Exercise description:
Copy the data below, substituting "Goal:" for "Given:" wherever it occurs and leaving everything else unchanged.

----------

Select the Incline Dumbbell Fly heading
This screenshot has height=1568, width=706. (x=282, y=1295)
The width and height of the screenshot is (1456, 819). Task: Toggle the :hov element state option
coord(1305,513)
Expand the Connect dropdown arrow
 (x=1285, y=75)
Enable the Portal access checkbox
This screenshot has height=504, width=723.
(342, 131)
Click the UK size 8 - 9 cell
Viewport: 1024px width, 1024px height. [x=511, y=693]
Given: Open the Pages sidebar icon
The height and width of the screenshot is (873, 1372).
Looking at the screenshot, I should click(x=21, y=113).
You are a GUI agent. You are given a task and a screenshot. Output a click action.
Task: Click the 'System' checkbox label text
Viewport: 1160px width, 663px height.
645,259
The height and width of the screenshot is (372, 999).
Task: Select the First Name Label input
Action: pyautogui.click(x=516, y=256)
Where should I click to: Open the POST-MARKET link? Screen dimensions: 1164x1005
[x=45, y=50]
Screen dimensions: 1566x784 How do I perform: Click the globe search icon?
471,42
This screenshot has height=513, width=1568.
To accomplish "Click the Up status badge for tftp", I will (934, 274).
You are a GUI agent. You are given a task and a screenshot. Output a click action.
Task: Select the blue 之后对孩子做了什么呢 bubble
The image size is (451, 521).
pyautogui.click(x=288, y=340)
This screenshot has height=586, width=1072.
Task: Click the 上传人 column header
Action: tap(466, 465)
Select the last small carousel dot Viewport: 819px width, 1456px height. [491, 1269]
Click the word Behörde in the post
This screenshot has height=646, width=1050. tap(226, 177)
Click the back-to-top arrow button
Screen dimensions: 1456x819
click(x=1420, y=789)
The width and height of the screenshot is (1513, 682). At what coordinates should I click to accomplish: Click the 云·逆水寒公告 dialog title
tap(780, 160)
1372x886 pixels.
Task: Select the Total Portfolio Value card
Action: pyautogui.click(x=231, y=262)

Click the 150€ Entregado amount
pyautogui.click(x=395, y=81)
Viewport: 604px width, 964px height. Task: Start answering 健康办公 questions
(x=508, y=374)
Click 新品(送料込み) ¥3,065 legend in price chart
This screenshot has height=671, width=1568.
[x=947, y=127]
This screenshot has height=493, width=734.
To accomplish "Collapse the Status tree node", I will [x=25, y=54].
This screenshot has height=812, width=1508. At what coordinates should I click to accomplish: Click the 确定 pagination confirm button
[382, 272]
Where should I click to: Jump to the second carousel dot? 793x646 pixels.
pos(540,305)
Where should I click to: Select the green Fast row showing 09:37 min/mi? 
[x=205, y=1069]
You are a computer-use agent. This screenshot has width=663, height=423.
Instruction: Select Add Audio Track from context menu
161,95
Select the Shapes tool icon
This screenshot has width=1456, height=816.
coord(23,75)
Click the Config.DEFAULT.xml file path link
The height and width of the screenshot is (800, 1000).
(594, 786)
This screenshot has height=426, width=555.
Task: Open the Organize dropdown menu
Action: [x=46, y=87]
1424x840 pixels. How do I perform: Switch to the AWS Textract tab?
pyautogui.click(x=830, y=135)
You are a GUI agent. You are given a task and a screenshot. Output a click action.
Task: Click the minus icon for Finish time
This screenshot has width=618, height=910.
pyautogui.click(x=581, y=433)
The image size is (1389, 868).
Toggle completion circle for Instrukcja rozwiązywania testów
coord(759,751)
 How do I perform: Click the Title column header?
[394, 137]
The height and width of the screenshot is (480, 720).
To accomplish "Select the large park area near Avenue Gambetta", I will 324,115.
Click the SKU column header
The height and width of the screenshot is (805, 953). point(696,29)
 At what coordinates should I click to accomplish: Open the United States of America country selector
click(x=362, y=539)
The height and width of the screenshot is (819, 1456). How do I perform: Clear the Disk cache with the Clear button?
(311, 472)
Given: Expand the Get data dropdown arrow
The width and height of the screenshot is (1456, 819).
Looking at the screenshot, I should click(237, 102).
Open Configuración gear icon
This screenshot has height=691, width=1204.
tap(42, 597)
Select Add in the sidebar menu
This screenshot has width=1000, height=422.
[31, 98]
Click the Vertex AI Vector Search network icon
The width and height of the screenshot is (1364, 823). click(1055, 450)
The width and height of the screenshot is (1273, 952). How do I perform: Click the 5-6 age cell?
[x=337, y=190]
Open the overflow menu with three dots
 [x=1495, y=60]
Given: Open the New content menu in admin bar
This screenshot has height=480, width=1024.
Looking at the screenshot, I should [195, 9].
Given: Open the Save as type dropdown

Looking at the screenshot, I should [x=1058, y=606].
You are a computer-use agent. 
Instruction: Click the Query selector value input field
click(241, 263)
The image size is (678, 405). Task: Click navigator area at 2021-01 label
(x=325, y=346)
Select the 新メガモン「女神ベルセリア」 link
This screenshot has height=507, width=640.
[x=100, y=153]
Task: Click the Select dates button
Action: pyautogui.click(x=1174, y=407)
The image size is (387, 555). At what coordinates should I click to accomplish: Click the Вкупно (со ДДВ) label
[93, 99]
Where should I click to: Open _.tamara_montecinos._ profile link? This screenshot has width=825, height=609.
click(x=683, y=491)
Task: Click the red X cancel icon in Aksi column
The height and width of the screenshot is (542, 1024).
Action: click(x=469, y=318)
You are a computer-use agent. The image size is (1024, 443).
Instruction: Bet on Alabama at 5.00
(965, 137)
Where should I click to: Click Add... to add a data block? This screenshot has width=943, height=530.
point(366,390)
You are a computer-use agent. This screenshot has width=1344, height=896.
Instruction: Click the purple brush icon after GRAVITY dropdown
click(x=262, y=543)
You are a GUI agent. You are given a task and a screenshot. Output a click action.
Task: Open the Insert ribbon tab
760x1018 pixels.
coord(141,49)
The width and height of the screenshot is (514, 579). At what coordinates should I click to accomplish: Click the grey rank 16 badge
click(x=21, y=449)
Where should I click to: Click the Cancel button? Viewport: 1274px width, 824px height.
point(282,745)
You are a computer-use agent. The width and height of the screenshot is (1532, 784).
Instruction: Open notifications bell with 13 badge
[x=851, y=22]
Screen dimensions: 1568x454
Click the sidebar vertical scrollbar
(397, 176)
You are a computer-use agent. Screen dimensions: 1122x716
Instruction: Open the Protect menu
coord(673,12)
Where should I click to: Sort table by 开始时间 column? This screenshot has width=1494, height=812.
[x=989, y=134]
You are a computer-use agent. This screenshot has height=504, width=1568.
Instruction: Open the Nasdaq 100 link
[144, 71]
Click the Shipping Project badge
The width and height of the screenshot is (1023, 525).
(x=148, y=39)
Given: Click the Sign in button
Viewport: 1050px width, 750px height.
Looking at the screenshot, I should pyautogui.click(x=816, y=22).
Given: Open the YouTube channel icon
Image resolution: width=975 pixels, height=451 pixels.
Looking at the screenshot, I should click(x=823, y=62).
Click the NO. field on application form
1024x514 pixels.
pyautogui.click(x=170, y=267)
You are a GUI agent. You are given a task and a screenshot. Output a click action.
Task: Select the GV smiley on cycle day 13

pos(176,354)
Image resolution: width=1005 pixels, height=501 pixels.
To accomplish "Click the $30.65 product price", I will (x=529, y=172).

----------

Result:
Select the Incline Dumbbell Fly heading
This screenshot has height=1568, width=706. (x=282, y=1295)
The width and height of the screenshot is (1456, 819). Task: Toggle the :hov element state option
coord(1305,513)
Expand the Connect dropdown arrow
 (x=1285, y=75)
Enable the Portal access checkbox
This screenshot has height=504, width=723.
(342, 131)
Click the UK size 8 - 9 cell
Viewport: 1024px width, 1024px height. [x=511, y=693]
Goal: Open the Pages sidebar icon
The height and width of the screenshot is (873, 1372).
Looking at the screenshot, I should click(x=21, y=113).
You are a GUI agent. You are given a task and a screenshot. Output a click action.
Task: Click the 'System' checkbox label text
Viewport: 1160px width, 663px height.
645,259
The height and width of the screenshot is (372, 999).
Task: Select the First Name Label input
Action: pyautogui.click(x=516, y=256)
Where should I click to: Open the POST-MARKET link? Screen dimensions: 1164x1005
[x=45, y=50]
Screen dimensions: 1566x784 How do I perform: Click the globe search icon?
471,42
This screenshot has height=513, width=1568.
To accomplish "Click the Up status badge for tftp", I will (934, 274).
You are a GUI agent. You are given a task and a screenshot. Output a click action.
Task: Select the blue 之后对孩子做了什么呢 bubble
The image size is (451, 521).
pyautogui.click(x=288, y=340)
This screenshot has height=586, width=1072.
Task: Click the 上传人 column header
Action: tap(466, 465)
Select the last small carousel dot Viewport: 819px width, 1456px height. [491, 1269]
Click the word Behörde in the post
This screenshot has height=646, width=1050. tap(226, 177)
Click the back-to-top arrow button
Screen dimensions: 1456x819
click(x=1420, y=789)
The width and height of the screenshot is (1513, 682). At what coordinates should I click to accomplish: Click the 云·逆水寒公告 dialog title
tap(780, 160)
1372x886 pixels.
Task: Select the Total Portfolio Value card
Action: pyautogui.click(x=231, y=262)

Click the 150€ Entregado amount
pyautogui.click(x=395, y=81)
Viewport: 604px width, 964px height. Task: Start answering 健康办公 questions
(x=508, y=374)
Click 新品(送料込み) ¥3,065 legend in price chart
This screenshot has height=671, width=1568.
[x=947, y=127]
This screenshot has height=493, width=734.
To accomplish "Collapse the Status tree node", I will [x=25, y=54].
This screenshot has height=812, width=1508. At what coordinates should I click to accomplish: Click the 确定 pagination confirm button
[382, 272]
Where should I click to: Jump to the second carousel dot? 793x646 pixels.
pos(540,305)
Where should I click to: Select the green Fast row showing 09:37 min/mi? 
[x=205, y=1069]
You are a computer-use agent. This screenshot has width=663, height=423.
Instruction: Select Add Audio Track from context menu
161,95
Select the Shapes tool icon
This screenshot has width=1456, height=816.
coord(23,75)
Click the Config.DEFAULT.xml file path link
The height and width of the screenshot is (800, 1000).
(594, 786)
This screenshot has height=426, width=555.
Task: Open the Organize dropdown menu
Action: [x=46, y=87]
1424x840 pixels. How do I perform: Switch to the AWS Textract tab?
pyautogui.click(x=830, y=135)
You are a GUI agent. You are given a task and a screenshot. Output a click action.
Task: Click the minus icon for Finish time
This screenshot has width=618, height=910.
pyautogui.click(x=581, y=433)
The image size is (1389, 868).
Toggle completion circle for Instrukcja rozwiązywania testów
coord(759,751)
 How do I perform: Click the Title column header?
[394, 137]
The height and width of the screenshot is (480, 720).
To accomplish "Select the large park area near Avenue Gambetta", I will 324,115.
Click the SKU column header
The height and width of the screenshot is (805, 953). point(696,29)
 At what coordinates should I click to accomplish: Open the United States of America country selector
click(x=362, y=539)
The height and width of the screenshot is (819, 1456). How do I perform: Clear the Disk cache with the Clear button?
(311, 472)
Goal: Expand the Get data dropdown arrow
The width and height of the screenshot is (1456, 819).
Looking at the screenshot, I should click(237, 102).
Open Configuración gear icon
This screenshot has height=691, width=1204.
tap(42, 597)
Select Add in the sidebar menu
This screenshot has width=1000, height=422.
[31, 98]
Click the Vertex AI Vector Search network icon
The width and height of the screenshot is (1364, 823). click(1055, 450)
The width and height of the screenshot is (1273, 952). How do I perform: Click the 5-6 age cell?
[x=337, y=190]
Open the overflow menu with three dots
 [x=1495, y=60]
Goal: Open the New content menu in admin bar
This screenshot has height=480, width=1024.
Looking at the screenshot, I should [195, 9].
Goal: Open the Save as type dropdown

Looking at the screenshot, I should [x=1058, y=606].
You are a computer-use agent. 
Instruction: Click the Query selector value input field
click(241, 263)
The image size is (678, 405). Task: Click navigator area at 2021-01 label
(x=325, y=346)
Select the 新メガモン「女神ベルセリア」 link
This screenshot has height=507, width=640.
[x=100, y=153]
Task: Click the Select dates button
Action: pyautogui.click(x=1174, y=407)
The image size is (387, 555). At what coordinates should I click to accomplish: Click the Вкупно (со ДДВ) label
[93, 99]
Where should I click to: Open _.tamara_montecinos._ profile link? This screenshot has width=825, height=609.
click(x=683, y=491)
Task: Click the red X cancel icon in Aksi column
The height and width of the screenshot is (542, 1024).
Action: click(x=469, y=318)
You are a computer-use agent. The image size is (1024, 443).
Instruction: Bet on Alabama at 5.00
(965, 137)
Where should I click to: Click Add... to add a data block? This screenshot has width=943, height=530.
point(366,390)
You are a computer-use agent. This screenshot has width=1344, height=896.
Instruction: Click the purple brush icon after GRAVITY dropdown
click(x=262, y=543)
You are a GUI agent. You are given a task and a screenshot. Output a click action.
Task: Open the Insert ribbon tab
760x1018 pixels.
coord(141,49)
The width and height of the screenshot is (514, 579). At what coordinates should I click to accomplish: Click the grey rank 16 badge
click(x=21, y=449)
Where should I click to: Click the Cancel button? Viewport: 1274px width, 824px height.
point(282,745)
You are a computer-use agent. The width and height of the screenshot is (1532, 784).
Instruction: Open notifications bell with 13 badge
[x=851, y=22]
Screen dimensions: 1568x454
Click the sidebar vertical scrollbar
(397, 176)
You are a computer-use agent. Screen dimensions: 1122x716
Instruction: Open the Protect menu
coord(673,12)
Where should I click to: Sort table by 开始时间 column? This screenshot has width=1494, height=812.
[x=989, y=134]
You are a computer-use agent. This screenshot has height=504, width=1568.
Instruction: Open the Nasdaq 100 link
[144, 71]
Click the Shipping Project badge
The width and height of the screenshot is (1023, 525).
(x=148, y=39)
Goal: Click the Sign in button
Viewport: 1050px width, 750px height.
Looking at the screenshot, I should pyautogui.click(x=816, y=22).
Goal: Open the YouTube channel icon
Image resolution: width=975 pixels, height=451 pixels.
Looking at the screenshot, I should click(x=823, y=62).
Click the NO. field on application form
1024x514 pixels.
pyautogui.click(x=170, y=267)
You are a GUI agent. You are given a task and a screenshot. Output a click action.
Task: Select the GV smiley on cycle day 13

pos(176,354)
Image resolution: width=1005 pixels, height=501 pixels.
To accomplish "Click the $30.65 product price", I will (x=529, y=172).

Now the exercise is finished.